■ Records for the task:
# # # #

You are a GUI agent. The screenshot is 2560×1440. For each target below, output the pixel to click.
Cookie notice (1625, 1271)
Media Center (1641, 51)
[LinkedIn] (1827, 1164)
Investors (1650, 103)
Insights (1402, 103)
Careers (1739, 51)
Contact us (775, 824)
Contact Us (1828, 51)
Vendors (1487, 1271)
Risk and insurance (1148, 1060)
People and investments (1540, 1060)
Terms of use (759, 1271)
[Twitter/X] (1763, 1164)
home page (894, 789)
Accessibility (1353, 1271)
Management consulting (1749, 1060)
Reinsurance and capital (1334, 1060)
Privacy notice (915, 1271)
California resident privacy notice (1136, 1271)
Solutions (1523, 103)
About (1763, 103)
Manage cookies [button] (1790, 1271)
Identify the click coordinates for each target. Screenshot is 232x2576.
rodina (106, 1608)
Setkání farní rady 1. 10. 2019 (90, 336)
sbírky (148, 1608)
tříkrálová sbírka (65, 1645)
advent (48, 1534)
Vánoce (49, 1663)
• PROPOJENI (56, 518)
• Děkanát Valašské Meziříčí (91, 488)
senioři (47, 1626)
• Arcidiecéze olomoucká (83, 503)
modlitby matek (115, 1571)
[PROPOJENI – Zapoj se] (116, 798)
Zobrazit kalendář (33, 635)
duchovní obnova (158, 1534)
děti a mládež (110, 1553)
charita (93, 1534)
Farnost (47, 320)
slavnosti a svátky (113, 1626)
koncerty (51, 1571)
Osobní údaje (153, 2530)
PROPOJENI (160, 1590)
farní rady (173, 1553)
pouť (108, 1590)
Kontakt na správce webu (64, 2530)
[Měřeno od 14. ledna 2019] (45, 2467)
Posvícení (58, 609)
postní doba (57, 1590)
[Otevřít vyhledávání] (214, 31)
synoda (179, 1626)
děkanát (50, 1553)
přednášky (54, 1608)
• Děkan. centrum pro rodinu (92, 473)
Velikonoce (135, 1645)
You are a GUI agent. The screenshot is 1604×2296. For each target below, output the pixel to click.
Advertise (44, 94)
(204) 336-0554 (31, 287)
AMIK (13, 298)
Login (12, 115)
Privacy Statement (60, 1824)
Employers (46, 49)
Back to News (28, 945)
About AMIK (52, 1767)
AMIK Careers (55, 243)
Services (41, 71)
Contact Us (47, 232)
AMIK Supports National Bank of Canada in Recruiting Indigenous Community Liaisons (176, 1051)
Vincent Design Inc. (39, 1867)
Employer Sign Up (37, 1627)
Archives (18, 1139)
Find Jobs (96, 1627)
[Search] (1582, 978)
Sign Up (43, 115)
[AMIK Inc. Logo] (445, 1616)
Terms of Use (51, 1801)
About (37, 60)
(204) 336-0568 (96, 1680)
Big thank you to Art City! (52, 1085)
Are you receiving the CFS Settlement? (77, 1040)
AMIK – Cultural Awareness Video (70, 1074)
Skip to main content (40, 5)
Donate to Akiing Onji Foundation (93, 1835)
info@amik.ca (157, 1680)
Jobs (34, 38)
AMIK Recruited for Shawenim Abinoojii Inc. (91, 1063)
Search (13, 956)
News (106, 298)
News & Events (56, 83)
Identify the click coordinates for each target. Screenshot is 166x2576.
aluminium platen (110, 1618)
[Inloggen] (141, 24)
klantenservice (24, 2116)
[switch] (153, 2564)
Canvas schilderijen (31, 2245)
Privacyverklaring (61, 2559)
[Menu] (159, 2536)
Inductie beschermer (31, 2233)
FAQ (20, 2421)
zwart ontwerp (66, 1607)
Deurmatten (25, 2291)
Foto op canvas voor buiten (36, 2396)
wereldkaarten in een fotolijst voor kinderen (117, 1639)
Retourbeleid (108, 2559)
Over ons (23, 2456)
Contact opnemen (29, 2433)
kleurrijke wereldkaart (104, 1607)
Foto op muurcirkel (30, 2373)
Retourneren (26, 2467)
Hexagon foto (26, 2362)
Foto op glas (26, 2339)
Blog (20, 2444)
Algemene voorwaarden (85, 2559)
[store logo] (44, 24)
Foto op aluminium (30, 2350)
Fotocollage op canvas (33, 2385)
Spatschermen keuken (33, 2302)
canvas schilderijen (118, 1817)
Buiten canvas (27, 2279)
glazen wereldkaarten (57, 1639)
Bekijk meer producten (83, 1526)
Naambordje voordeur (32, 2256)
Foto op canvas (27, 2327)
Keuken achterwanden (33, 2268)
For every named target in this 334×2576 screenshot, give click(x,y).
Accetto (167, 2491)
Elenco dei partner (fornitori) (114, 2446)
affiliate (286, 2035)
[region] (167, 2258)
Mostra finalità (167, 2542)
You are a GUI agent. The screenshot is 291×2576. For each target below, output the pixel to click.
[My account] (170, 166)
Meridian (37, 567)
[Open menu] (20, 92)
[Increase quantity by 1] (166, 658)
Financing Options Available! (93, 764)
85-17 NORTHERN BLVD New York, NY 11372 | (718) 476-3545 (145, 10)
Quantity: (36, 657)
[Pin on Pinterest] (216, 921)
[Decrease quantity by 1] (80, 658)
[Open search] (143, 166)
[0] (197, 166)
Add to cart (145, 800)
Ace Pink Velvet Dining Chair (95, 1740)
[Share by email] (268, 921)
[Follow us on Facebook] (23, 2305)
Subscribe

# # # #

■ Directions for this task:
From the listing above, output exactly the run of lines that starts with the line containing "Screenshot is 232x2576." and ends with the line containing "You are a GUI agent. The screenshot is 1604×2296.".

■ Solution to this task:
Identify the click coordinates for each target. Screenshot is 232x2576.
rodina (106, 1608)
Setkání farní rady 1. 10. 2019 (90, 336)
sbírky (148, 1608)
tříkrálová sbírka (65, 1645)
advent (48, 1534)
Vánoce (49, 1663)
• PROPOJENI (56, 518)
• Děkanát Valašské Meziříčí (91, 488)
senioři (47, 1626)
• Arcidiecéze olomoucká (83, 503)
modlitby matek (115, 1571)
[PROPOJENI – Zapoj se] (116, 798)
Zobrazit kalendář (33, 635)
duchovní obnova (158, 1534)
děti a mládež (110, 1553)
charita (93, 1534)
Farnost (47, 320)
slavnosti a svátky (113, 1626)
koncerty (51, 1571)
Osobní údaje (153, 2530)
PROPOJENI (160, 1590)
farní rady (173, 1553)
pouť (108, 1590)
Kontakt na správce webu (64, 2530)
[Měřeno od 14. ledna 2019] (45, 2467)
Posvícení (58, 609)
postní doba (57, 1590)
[Otevřít vyhledávání] (214, 31)
synoda (179, 1626)
děkanát (50, 1553)
přednášky (54, 1608)
• Děkan. centrum pro rodinu (92, 473)
Velikonoce (135, 1645)
You are a GUI agent. The screenshot is 1604×2296. For each target below, output the pixel to click.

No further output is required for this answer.